One of those creators - arguably THE creator - is Robert Kurvitz, an Estonian creative who conceived and co-wrote Sacred and Terrible Air, the 2013 novel that introduced the world in which Disco Elysium is set. The novel sold pretty poorly, which set off the chain of events that eventually brought us the game, but as the game garnered first a loyal fanbase and ultimately widespread critical acclaim and status as a contemporary classic, the novel also reached a wider audience. Fans rushed to translate the novel from the original Estonian, and it was kinda held up as a necessary lost piece of Disco Elysium's lore.

I've found myself wanting something that makes me feel the way Disco Elysium does recently, so I ended up grabbing the version translated by fan-funded professional translators (which is available on the internet archive). It's clear right off that this translation is a labor of love. They say in the foreword that the project took them several months, and that they often agonized over how to accurately translate specific turns of phrase. The translation ends with two small additions translated from Kurvitz's blog, and a glossary defining terms based on their uses in both the novel and the game. It's a real feat by some dedicated fans, and much appreciated.

The novel itself, however, is a bit of a mess. It's usually fairly enjoyable - much of the writing style and subject matter is very recognizably the same as Disco Elysium, and that's what I wanted, so I was pretty happy about that. But it's pretty hard to follow, as it jumps between time periods, characters, and locations in the fictional geography of the world, as told by an omniscient narrator who will often launch into tangentially related vignettes that are usually fantastic but break up the action in disorienting ways. As it's an opaque read at times - and has a habit of dealing with uncomfortable subject matter in a kind of obnoxiously edgy, leering way - it was easier to read the novel as an interesting study into what works about Disco Elysium in its medium that falls short in the novel form, and what lessons the creators learned over the game's six years of development time.

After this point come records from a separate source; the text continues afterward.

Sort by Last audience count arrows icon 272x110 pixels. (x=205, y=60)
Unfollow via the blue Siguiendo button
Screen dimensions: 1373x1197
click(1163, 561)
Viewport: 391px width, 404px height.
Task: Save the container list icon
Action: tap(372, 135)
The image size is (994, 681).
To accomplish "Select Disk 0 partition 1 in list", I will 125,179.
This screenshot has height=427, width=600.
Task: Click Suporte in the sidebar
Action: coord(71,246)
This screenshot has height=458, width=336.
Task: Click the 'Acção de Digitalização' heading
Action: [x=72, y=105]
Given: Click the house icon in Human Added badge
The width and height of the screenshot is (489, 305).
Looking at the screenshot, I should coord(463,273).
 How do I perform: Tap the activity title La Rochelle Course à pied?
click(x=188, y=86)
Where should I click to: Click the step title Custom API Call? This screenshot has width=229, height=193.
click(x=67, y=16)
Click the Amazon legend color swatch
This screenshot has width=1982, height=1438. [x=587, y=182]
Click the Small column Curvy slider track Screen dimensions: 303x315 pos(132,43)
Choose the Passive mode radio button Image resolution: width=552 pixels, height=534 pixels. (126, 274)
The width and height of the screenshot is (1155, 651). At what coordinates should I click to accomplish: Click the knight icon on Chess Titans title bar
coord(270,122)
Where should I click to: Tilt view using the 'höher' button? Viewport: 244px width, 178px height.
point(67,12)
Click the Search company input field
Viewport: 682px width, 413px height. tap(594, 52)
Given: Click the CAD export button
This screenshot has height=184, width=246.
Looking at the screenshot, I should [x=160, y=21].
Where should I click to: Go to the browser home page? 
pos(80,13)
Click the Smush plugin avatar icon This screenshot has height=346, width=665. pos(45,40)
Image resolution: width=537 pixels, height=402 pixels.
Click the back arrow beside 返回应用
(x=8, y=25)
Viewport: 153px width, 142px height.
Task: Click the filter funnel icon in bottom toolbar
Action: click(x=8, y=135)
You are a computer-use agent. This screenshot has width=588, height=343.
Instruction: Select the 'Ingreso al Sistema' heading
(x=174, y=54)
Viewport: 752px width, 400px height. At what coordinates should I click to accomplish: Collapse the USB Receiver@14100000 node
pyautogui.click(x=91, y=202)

Sacred and Terrible Air is a mystery novel revolving around the disappearance of four sisters ages six to fourteen. The bulk of the action follows three men twenty years later whose lives were so affected by the disappearance of their classmates that they continue to search for the girls after the rest of the world has moved on. The main story jumps back and forth between the summer before the disappearance - when the boys and girls met and spent a few days together, ultimately going on a drug binge - and the present day, when the men continue to investigate the girls' disappearance. As the men search, a wave of entropy given physical form, made of built-up forgotten memories, threatens to swallow up the entire world, driving a refugee crisis and military conflict between several powers.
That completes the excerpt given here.